Totò non si da per vinto e continua: “Io la penso come lei! A Noi!!!!!”
e da qui il dialogo all’italiana:
-“Come la pensa lei”, chiede il maresciallo
-“Come la pensa lei.” Risponde il commerciante.
-“Ma io non la penso come lei.”
-“Allora ha cambiato idea!” afferma Totò.
-“Aridaje. Se mi fa finire, io dicevo, all’epoca della buonanima di mia nonna.”
-“Aaaaah!!!!! Allora lei è anti!! Come me!”
-“No io non sono...e poi prima lei ha detto che era pro.”
-“Ho detto pro? Mi sarà scappato un pro ma io sono anti, mi sarà scappato non me ne sono accorto. E per diamine siamo italiani. Siamo tutti italiani!! Abbiamo fatto la guerra!! Maresciallo mio.”
Ecco come vengono ritratti gli antemarcia, da chi ne sapeva qualcosina di più. Insomma, non ci si fa una bella figura e, risate a parte che solo un mito come Totò poteva donare, l’immagine e abbastanza meschina, servile e squallida.
Fa specie che per definire uno “sportivo” si debbano scomodare discipline come la psicologia, la sociologia e l’antropolgia. Però, se ci pensiamo, se quel fenomeno non rimane limitato all’interno del suo contesto, allora si, allora è giusto che ci vengano in aiuto tali discipline. Perchè quando un qualcosa inizia ad invadere le nostre vite, le nostre discussioni, quando questo qualcosa crea attriti ed incomprensioni, è giusto che si capisca con chi si ha a che fare. E’ giusto che si abbia, in qualche modo, la possibilità di approcciare ad esso in modo critico, in modo ragionato. So che non è facile. La tv, la manipolazione continua delle realtà ha creato una situazione dove, a dire come stanno le cose, passi per nemico. Vieni cacciato fuori dal tempio, vieni additato per matto. Ma è il dovere di chi sta al di fuori dire come stanno le cose. Dovrebbe essere il dovere dei giornalisti a dire il come ed il perchè. Però, se la stampa si assoggetta per alimentare la pancia della popoloazione, per nutrire i suoi istitini più beceri, per tarpare il dissenso, allora il nostro dovere, di critici, di esperti del settore, di semplici appassionati che hanno un cervello è quello di dire: “No signori! Non è così. Potete gabbare qualcuno per qualche periodo ma non potete fregare tutti per sempre.” Per concludere, passatemi la citazione storica.

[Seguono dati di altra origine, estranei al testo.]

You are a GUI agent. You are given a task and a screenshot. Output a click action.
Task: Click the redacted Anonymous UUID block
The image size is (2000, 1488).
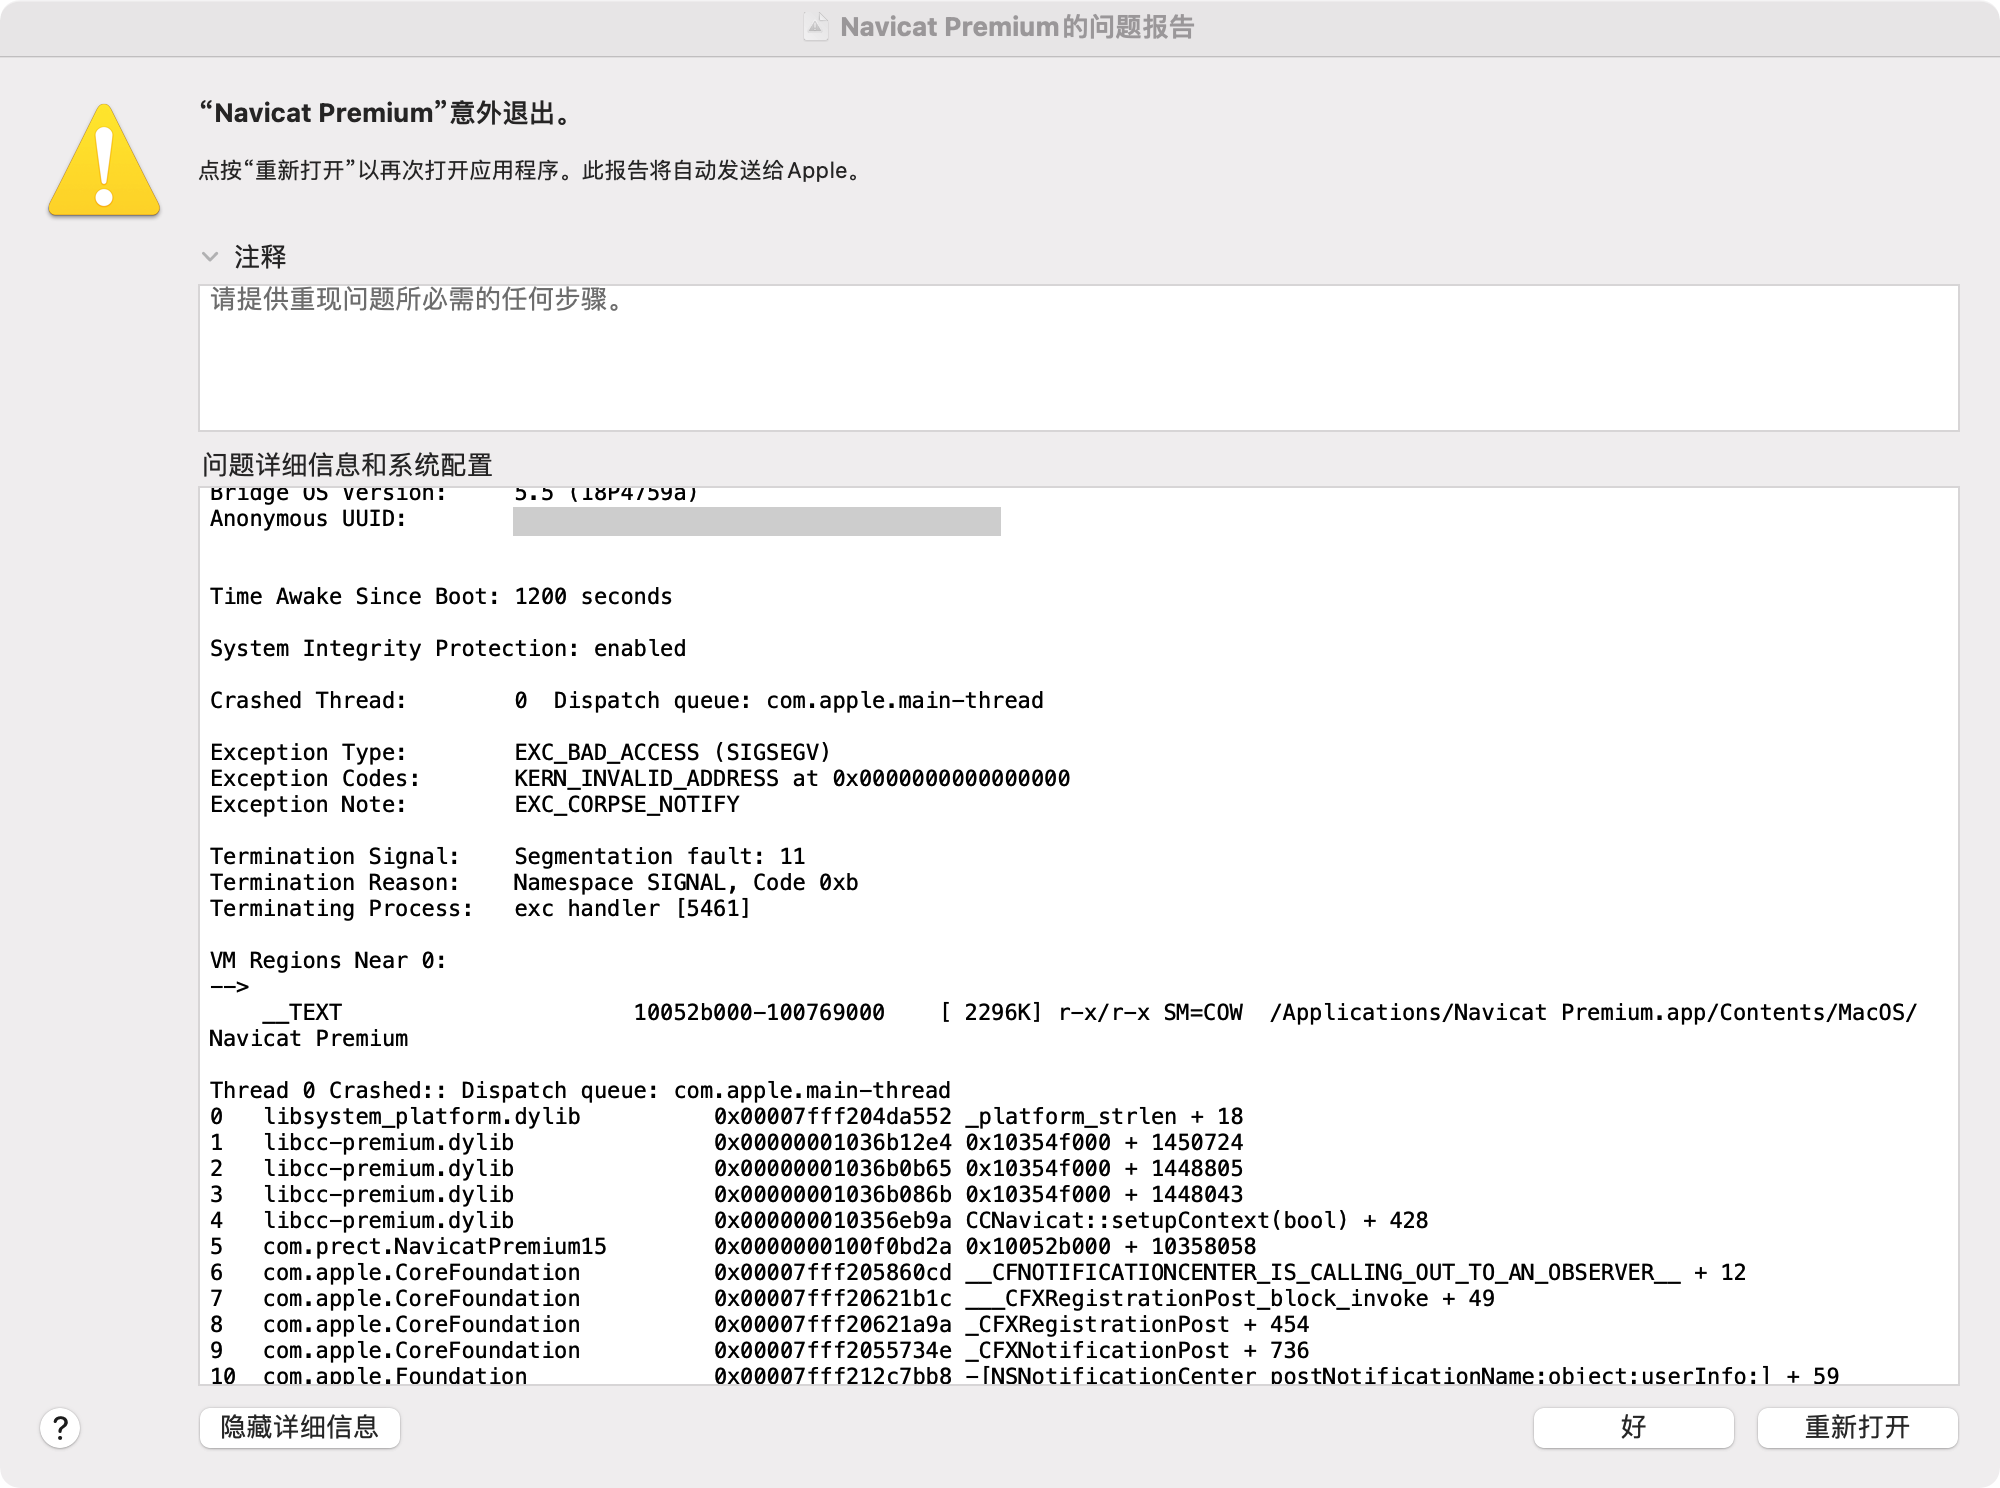(756, 521)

Vivo anch’io in questa situazione, sono un appassionato di moto, ho visto la mia passione stracciata, ridotta a fenomeno da stadio. Ho trovato tanti che la pensano come me ma ho, in passato, lottato da solo per affermare quello che credevo fosse giusto,ossia, che Rossi non è quello che tutti pensano, non è quello che dipingono i suoi servi felici. Mi viene in mente l’esempio di Rosa Parks e del suo no, fermo, composto. Un no dalla forza devastante, un no che ha cambiato il mondo. La forza del no è quella che dovremmo riscoprire e usare. Quando sentiamo troppe voci univoche, quando si leggono troppi titoli uguali, quando si celebrano ad occhi chiusi le gesta di chicchessia, beh, allora è il momento di dire no. Distaccarsi dalla massa, dal popolo, dal popolismo se si vuole evitare di essere una delle tante pecore dentro il recinto, belanti e adoranti. Questo sta succedendo, questo è successo al mondo delle moto.